These and other needs in the art are addressed in another embodiment by a drill bit for drilling a borehole in earthen formations. In an embodiment, the drill bit comprises a bit body having a bit axis and a bit face. In addition, the drill bit comprises a plurality of primary blades, each primary blade extending radially along the bit face and including a cutter-supporting surface. Further, the drill bit comprises a plurality of cutter elements mounted to the cutter-supporting surface of each of the primary blades. Each cutter element on the primary blade has a forward-facing cutting face with a cutting edge adapted to penetrate and shear the earthen formation. The cutter-supporting surfaces of the plurality of blades define a continuously contoured composite blade profile in rotated profile view that extends from the bit axis to an outer radius of the bit body. Moreover, the composite blade profile includes a first convex region having a first blade profile nose and a second convex region having a second blade profile nose.

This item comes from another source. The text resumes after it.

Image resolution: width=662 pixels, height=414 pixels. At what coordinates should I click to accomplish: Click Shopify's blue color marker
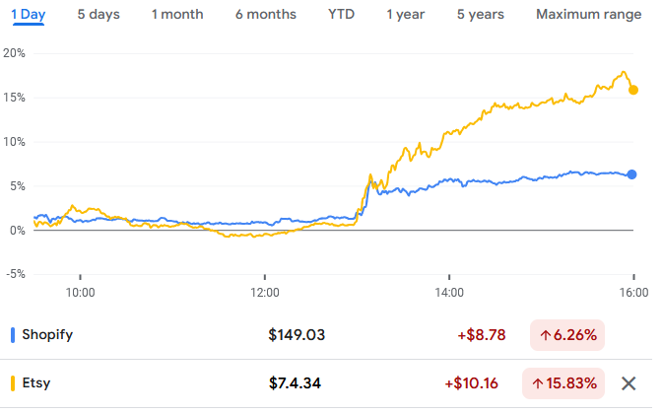coord(13,334)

These and other needs in the art are addressed in another embodiment by a method of drilling a borehole in an earthen formation. In an embodiment, the method comprises engaging the formation with a drill bit. The drill bit comprises a bit body having a bit axis and a bit face. In addition, the drill bit comprises a plurality of primary blades, each primary blade extending radially along the bit face and including a cutter-supporting surface. Further, the drill bit comprises a plurality of cutter elements mounted to the cutter-supporting surface of each of the primary blades. Each cutter element on the primary blade has a forward-facing cutting face with a cutting edge adapted to penetrate and shear the earthen formation. The cutter-supporting surfaces of the plurality of blades define a wave-shaped continuously contoured composite blade profile in rotated profile view extending between the bit axis and an outer radius of the bit body. Moreover, the composite blade profile includes a first concave region radially spaced from the bit axis. Still further, the method comprises forming a ring-shaped bolus of uncut formation that extends axially into the at least one concave region.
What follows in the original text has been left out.